Requires Python 3.10+.

Your first prediction

from air_travel_model import TransportPredictor

tp = TransportPredictor()

# Single mode — air fare, Q1 economy
fare = tp.predict("air_fare", "CHS", "ROA", quarter=1, is_business=False)
print(fare)
# {"price": 172.50, "currency": "USD"}

# All modes at once
results = tp.predict_all("CHS", "ROA", quarter=1)
for mode, result in results.items():
    print(f"{mode}: {result}")

Specifying locations

Locations can be provided three ways — all are equivalent:
# IATA airport code
tp.predict("air_fare", "CHS", "JFK", quarter=2)

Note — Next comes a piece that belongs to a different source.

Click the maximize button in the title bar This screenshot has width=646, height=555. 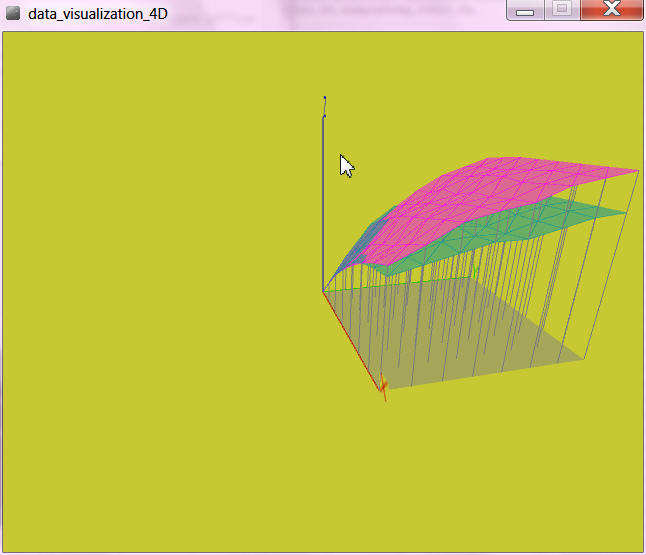pos(561,10)
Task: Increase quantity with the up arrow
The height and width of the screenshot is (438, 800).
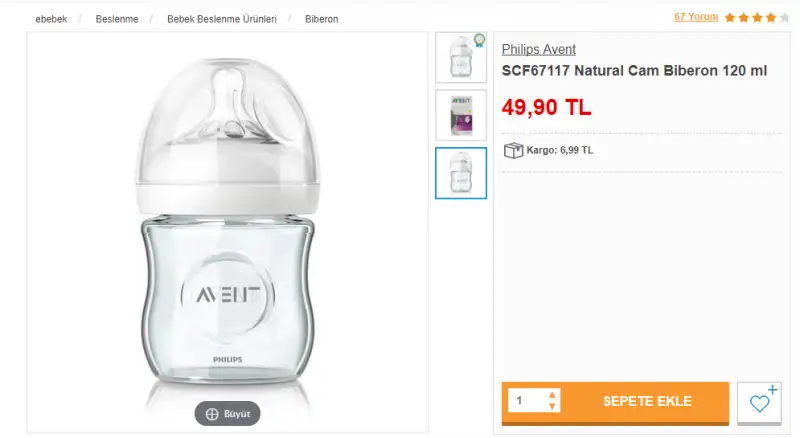Action: click(x=553, y=395)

# City name (resolved to nearest airport)
tp.predict("air_fare", "Charleston, SC", "New York, NY", quarter=2)

# Lat/lon tuple
tp.predict("air_fare", (32.8986, -80.0406), (40.6413, -73.7781), quarter=2)
For train time, use Amtrak station codes for best accuracy:
tp.predict("train_time", "CHS", "NYP", quarter=2)   # NYP = New York Penn
tp.predict("train_time", "WAS", "CHI", quarter=3)   # WAS = Washington, CHI = Chicago

Heuristic fallback

When a route has no training data, use estimate() instead of predict():
# estimate() always returns a value — never raises
result = tp.estimate("drive_time", "BFD", "UNV")
predict_all() and estimate_all() call all seven models in one shot.

Run the example script

python scripts/example.py
This demonstrates all modes on a Charleston SC → Roanoke VA route with annotated output.